__Exercise aim__. Give back an exact copy of the lines in the records below, from the line that has "Recents (61, 2035)" through the line that has "nona sani (33, 1536)", and nothing besides.

__Exercise material__.

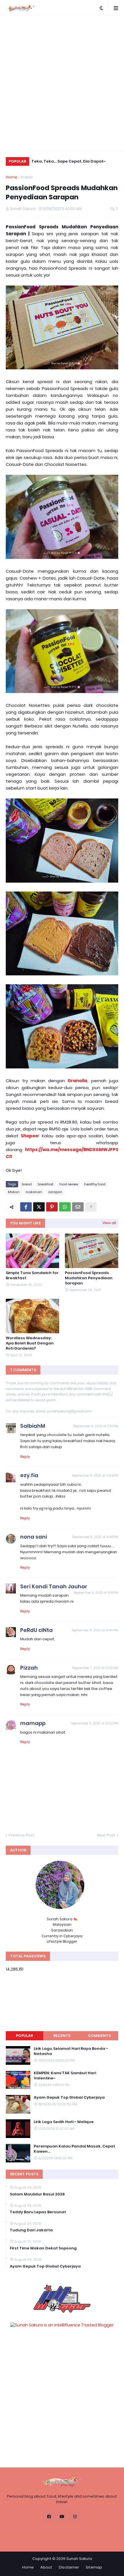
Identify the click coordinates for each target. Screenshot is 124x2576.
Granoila (77, 1081)
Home (11, 177)
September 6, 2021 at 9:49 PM (95, 1630)
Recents (61, 2035)
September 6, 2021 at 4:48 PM (95, 1537)
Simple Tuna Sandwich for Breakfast (32, 1275)
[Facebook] (26, 1206)
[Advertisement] (62, 83)
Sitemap (94, 2567)
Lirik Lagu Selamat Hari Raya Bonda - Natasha (71, 2051)
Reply (25, 1456)
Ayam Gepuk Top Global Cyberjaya (69, 2097)
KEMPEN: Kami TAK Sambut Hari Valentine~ (65, 2076)
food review (68, 1184)
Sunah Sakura (79, 2558)
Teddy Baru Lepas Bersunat (38, 2212)
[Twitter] (39, 1206)
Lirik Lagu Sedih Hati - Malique (64, 2122)
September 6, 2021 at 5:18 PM (96, 1592)
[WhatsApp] (65, 1206)
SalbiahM (32, 1425)
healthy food (94, 1184)
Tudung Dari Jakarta (31, 2230)
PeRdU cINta (36, 1630)
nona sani (33, 1536)
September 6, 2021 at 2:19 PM (95, 1426)
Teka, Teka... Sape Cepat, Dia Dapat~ (68, 161)
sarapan (55, 1192)
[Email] (78, 1206)
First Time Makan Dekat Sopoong (43, 2248)
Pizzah (29, 1667)
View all (109, 1222)
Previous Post (21, 1835)
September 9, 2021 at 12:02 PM (94, 1723)
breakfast (45, 1184)
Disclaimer (69, 2567)
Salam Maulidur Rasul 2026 (37, 2194)
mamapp (33, 1723)
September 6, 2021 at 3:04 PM (95, 1475)
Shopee (29, 1136)
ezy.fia (29, 1475)
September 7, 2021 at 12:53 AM (95, 1668)
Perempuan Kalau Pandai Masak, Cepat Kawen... (74, 2149)
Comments (99, 2035)
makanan (34, 1192)
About (46, 2567)
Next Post (106, 1835)
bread (27, 177)
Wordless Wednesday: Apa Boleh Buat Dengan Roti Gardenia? (30, 1343)
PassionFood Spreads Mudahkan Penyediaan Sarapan (88, 1278)
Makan (14, 1192)
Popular (24, 2035)
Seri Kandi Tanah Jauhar (53, 1586)
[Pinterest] (52, 1206)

__Response box__.
Recents (61, 2035)
September 6, 2021 at 4:48 PM (95, 1537)
Simple Tuna Sandwich for Breakfast (32, 1275)
[Facebook] (26, 1206)
[Advertisement] (62, 83)
Sitemap (94, 2567)
Lirik Lagu Selamat Hari Raya Bonda - Natasha (71, 2051)
Reply (25, 1456)
Ayam Gepuk Top Global Cyberjaya (69, 2097)
KEMPEN: Kami TAK Sambut Hari Valentine~ (65, 2076)
food review (68, 1184)
Sunah Sakura (79, 2558)
Teddy Baru Lepas Bersunat (38, 2212)
[Twitter] (39, 1206)
Lirik Lagu Sedih Hati - Malique (64, 2122)
September 6, 2021 at 5:18 PM (96, 1592)
[WhatsApp] (65, 1206)
SalbiahM (32, 1425)
healthy food (94, 1184)
Tudung Dari Jakarta (31, 2230)
PeRdU cINta (36, 1630)
nona sani (33, 1536)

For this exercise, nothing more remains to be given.